放射能の被害を一番受けたのは村が自然のなかに隠されるようにしてあった飯館村であったことも何を示唆しているのか?ある意味で化け物都市の犠牲になったとも言える。現代文明が東京でもそんなに人が密集していなければそんなに電気はいらない、夏でも江戸時代のように涼しい世界を作れるかもしれない、ヒ-トアイランドとか暑くなるからク-ラ-が必要になりさらに電気が必要となる。確かに田舎でも電気は使っているし必要である。でもやはり一千万人の電気を供給するのとは違う。小規模でも電気は田舎くらいならまかなえるかもしれない、とても一千万人となるともうまかなえないとなり原発ができた。つまり文明が巨大化すればどこでももはや電気がまかなえない、そうなればどうしても原発でまかなうほかないとなり危険でもそうする。

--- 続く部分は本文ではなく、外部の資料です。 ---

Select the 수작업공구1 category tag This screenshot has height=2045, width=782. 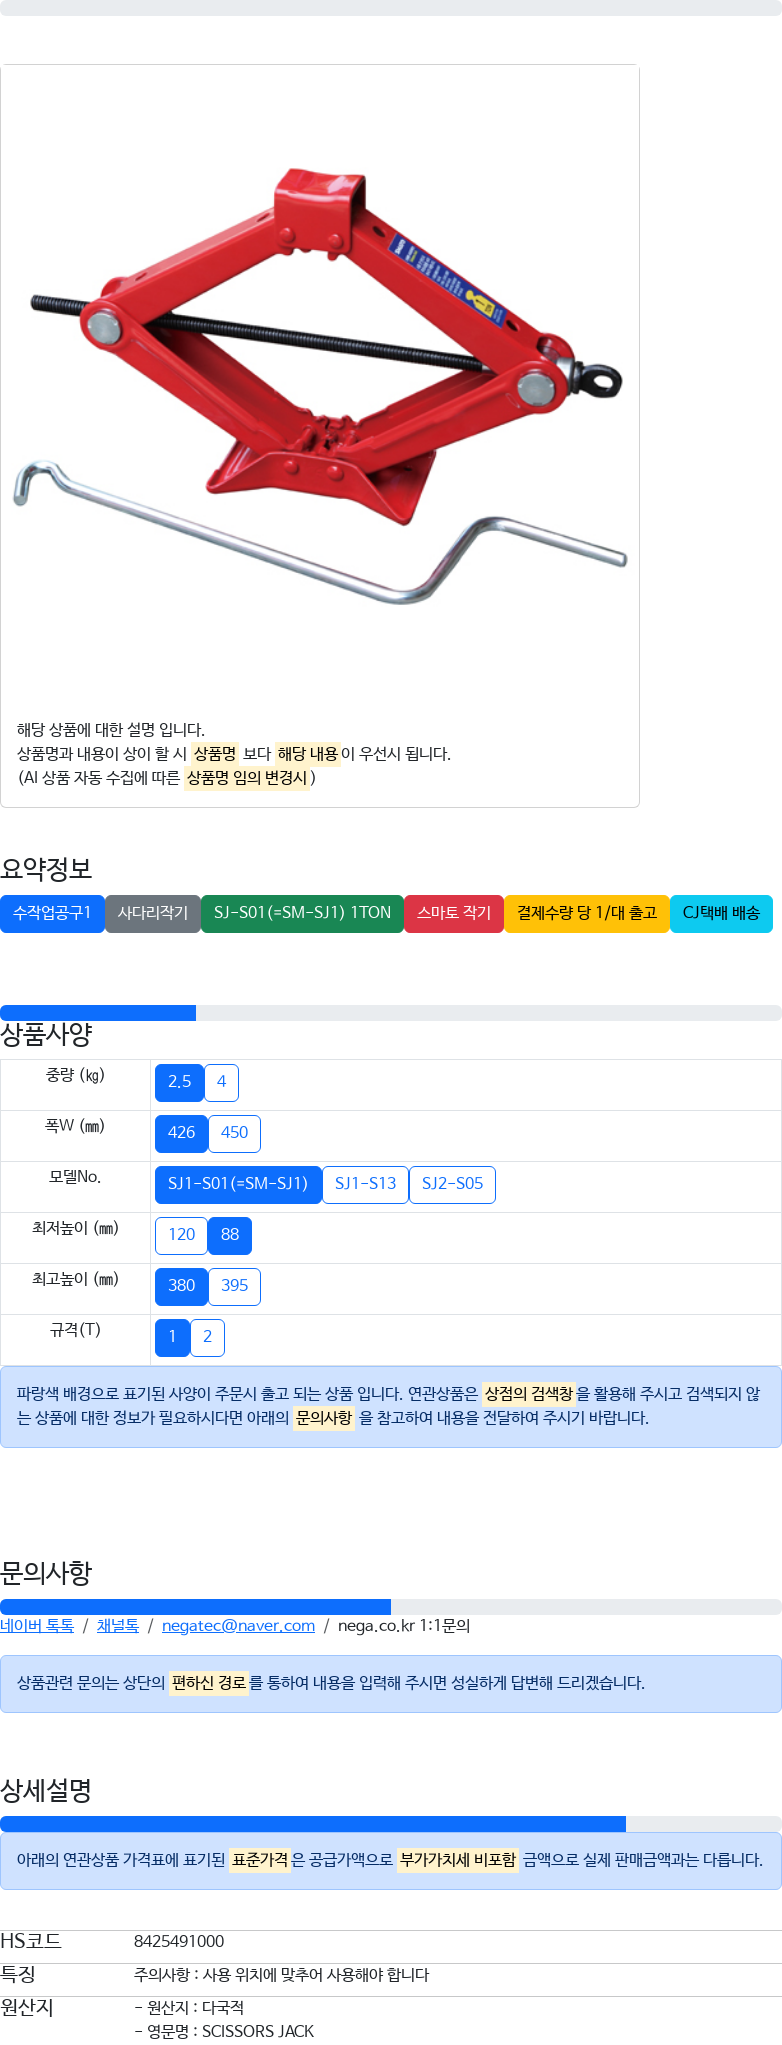pyautogui.click(x=52, y=913)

だから原発は東京に作れば良かった。そう言っていた人がいた。それが理にかなっていたのである。田舎に作るべきではなかった。田舎は多少貧乏でも自然エネルギ-で電気を作るべきだった。小規模発電で自給するのが向いていたという指摘がある。水車のような自然エネルギ-が向いていた。都会は原発にふさわしかったし原発と滅びる場所だった。なぜ田舎の美しい自然が放射能に汚染されたのか?そのことが納得いかないのである。その田舎の生活の基となる水や土が汚されたことが納得いかないのである。経済的にはすでに比較できないくらい都会が価値がある。でも美的にみたら田舎の方がはるかに価値がある。価値の尺度が経済だけだったら田舎は都会に従属するほかない、でも美的見地からしたら田舎に価値があり東京のような都会は価値はゼロになってしまうのである。


そして神が愛するのは東京のような魔都ではないだろう。飯館村のような自然に隠された村だった。それが現実はその田舎が放射能で汚染され東京はそれほど害がなかった。東京が滅んでも神は惜しまないが自然につつまれた村が滅びる時惜しむ、カムイコタンとか神の村とかアイヌで言っていたのはまさに村は神の所有する村だったからである。東京はソドムゴモラでありそこが真っ先に神によって滅ぼされる場だった。これはただ前兆として田舎に罰が下り次に都会にその罰の矛先は向けられる、その時文明は壊滅的打撃を受けて滅びるのかもしれない、辛うじて生きるのは田舎で自給自足的はじめられる世界かもしれない、現実に津浪の被害でも水を裏山から汲み薪を切って燃料にして生き延びた村があった。都会ではそういうことができないから被害も甚大になる。